Repeat the rows below verbatim, beginning with the row that contains "[Druki PIT za" and stopping after the row that contains "Zapisz moje imię".

* * * *

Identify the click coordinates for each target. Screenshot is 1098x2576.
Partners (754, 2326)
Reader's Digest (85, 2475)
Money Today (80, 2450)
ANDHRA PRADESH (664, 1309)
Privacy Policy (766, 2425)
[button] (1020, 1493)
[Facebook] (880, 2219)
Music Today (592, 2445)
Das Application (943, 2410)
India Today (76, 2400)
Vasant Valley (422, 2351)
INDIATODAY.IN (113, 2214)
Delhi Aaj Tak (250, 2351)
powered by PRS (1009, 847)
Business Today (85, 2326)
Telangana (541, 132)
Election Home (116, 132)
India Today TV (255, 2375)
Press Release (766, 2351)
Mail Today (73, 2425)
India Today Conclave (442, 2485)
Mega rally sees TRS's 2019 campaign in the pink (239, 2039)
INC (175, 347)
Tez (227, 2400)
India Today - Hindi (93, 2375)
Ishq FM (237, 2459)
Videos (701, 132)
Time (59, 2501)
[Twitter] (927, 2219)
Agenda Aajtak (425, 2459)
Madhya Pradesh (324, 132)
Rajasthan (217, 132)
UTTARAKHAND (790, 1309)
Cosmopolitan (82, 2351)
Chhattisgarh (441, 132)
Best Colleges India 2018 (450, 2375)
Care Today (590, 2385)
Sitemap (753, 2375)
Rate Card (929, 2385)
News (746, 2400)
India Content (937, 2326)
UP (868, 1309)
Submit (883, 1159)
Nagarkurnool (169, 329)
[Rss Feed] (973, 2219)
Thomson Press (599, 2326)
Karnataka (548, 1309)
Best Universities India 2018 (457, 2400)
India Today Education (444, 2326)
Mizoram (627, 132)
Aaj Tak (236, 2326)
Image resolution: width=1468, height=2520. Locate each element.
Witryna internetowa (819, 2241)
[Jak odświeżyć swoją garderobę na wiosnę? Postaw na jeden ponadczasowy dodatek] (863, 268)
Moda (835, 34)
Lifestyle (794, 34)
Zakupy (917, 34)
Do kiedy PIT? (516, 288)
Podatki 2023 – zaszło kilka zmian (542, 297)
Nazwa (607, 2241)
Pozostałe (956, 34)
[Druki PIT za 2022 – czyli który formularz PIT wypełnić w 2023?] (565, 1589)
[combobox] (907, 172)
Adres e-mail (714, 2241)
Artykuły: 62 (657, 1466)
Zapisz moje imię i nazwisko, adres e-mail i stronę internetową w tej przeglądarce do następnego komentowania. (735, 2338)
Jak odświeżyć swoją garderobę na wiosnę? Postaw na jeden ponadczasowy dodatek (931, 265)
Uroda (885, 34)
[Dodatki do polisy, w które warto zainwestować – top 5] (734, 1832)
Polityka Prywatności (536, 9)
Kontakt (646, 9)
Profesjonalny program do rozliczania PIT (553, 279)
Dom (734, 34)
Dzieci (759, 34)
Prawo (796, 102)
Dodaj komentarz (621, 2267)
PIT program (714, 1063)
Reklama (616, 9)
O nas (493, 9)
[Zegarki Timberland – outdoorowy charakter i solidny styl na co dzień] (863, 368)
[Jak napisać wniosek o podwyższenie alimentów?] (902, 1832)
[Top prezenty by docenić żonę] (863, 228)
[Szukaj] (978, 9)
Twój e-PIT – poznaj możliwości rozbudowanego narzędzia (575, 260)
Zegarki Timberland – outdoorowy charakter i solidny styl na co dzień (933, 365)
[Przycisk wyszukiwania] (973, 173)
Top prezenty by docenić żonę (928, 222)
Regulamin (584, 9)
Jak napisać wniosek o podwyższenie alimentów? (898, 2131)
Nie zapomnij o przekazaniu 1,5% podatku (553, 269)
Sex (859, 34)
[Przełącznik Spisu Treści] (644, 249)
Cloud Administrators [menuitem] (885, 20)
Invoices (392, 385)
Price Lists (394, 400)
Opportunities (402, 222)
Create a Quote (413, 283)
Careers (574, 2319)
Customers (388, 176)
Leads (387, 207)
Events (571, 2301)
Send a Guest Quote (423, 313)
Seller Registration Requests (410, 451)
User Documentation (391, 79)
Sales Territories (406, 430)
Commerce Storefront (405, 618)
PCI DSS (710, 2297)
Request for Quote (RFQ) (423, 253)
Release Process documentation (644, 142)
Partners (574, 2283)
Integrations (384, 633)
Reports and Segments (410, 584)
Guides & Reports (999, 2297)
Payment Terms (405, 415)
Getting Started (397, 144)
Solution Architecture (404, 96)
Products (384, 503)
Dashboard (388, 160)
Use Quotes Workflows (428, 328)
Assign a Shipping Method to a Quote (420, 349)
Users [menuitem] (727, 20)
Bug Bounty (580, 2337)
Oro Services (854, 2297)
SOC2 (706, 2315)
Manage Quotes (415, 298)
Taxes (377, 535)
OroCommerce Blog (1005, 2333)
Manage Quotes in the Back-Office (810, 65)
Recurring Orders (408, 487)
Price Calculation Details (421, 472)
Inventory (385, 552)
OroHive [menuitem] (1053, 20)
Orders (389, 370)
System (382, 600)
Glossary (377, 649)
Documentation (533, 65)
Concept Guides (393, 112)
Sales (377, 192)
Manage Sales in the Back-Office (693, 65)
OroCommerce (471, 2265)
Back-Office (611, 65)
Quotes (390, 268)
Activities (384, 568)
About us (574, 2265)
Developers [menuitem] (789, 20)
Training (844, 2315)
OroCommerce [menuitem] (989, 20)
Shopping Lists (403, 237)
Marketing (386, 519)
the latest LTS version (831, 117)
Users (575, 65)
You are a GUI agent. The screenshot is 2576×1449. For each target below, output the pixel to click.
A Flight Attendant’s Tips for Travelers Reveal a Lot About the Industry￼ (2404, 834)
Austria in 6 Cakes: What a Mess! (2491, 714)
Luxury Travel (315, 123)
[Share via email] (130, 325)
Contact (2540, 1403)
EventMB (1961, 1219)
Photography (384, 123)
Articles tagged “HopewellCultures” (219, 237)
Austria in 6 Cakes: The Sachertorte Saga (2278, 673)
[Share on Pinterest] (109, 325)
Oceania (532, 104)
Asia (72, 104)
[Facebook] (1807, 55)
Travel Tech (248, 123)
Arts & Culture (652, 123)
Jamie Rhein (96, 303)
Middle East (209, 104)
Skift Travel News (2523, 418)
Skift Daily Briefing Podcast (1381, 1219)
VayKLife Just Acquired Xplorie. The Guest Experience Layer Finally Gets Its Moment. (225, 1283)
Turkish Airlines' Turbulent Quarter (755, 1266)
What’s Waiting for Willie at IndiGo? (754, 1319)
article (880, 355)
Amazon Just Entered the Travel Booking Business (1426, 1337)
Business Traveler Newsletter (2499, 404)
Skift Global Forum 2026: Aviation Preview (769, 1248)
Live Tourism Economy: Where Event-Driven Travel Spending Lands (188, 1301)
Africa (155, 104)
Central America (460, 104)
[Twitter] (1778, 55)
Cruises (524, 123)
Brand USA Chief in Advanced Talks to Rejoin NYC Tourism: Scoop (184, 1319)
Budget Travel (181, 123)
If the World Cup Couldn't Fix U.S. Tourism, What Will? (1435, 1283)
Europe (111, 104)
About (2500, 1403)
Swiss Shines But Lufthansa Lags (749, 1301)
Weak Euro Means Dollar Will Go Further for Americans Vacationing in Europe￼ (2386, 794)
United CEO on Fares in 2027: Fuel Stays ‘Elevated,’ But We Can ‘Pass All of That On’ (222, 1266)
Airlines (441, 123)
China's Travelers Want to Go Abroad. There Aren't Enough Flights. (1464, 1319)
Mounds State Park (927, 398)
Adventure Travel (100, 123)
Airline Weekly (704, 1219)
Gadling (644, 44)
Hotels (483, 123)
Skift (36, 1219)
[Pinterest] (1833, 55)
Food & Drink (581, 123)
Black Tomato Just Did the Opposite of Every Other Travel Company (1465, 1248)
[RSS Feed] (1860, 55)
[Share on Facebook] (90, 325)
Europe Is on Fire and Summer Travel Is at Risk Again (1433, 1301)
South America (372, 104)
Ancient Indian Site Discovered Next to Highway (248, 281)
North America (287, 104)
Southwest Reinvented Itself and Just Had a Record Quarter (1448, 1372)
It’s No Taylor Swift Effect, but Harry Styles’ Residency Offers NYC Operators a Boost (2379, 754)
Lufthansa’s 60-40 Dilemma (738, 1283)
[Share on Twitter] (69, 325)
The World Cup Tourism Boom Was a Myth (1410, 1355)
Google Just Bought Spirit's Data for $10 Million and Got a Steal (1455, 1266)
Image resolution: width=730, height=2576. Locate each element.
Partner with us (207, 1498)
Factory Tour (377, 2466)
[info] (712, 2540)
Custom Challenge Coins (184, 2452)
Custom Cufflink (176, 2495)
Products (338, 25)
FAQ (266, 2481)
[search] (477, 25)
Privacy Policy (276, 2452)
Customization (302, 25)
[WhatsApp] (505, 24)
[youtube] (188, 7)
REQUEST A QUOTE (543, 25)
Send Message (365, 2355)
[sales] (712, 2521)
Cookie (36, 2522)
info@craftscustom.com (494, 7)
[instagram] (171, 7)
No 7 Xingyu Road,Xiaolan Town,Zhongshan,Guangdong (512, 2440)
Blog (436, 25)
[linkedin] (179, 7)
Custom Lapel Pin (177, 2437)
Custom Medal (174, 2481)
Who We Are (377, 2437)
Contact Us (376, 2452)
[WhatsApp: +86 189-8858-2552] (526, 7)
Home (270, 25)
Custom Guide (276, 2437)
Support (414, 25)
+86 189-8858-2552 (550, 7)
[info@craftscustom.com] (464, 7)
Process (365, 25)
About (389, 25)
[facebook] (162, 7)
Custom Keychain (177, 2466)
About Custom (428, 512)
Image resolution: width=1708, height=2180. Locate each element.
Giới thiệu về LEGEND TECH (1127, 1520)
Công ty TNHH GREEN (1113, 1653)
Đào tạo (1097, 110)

* * * *

RESPONSE BELOW:
[Druki PIT za 2022 – czyli który formularz PIT wypełnić w 2023?] (565, 1589)
[combobox] (907, 172)
Adres e-mail (714, 2241)
Artykuły: 62 (657, 1466)
Zapisz moje imię i nazwisko, adres e-mail i stronę internetową w tej przeglądarce do następnego komentowania. (735, 2338)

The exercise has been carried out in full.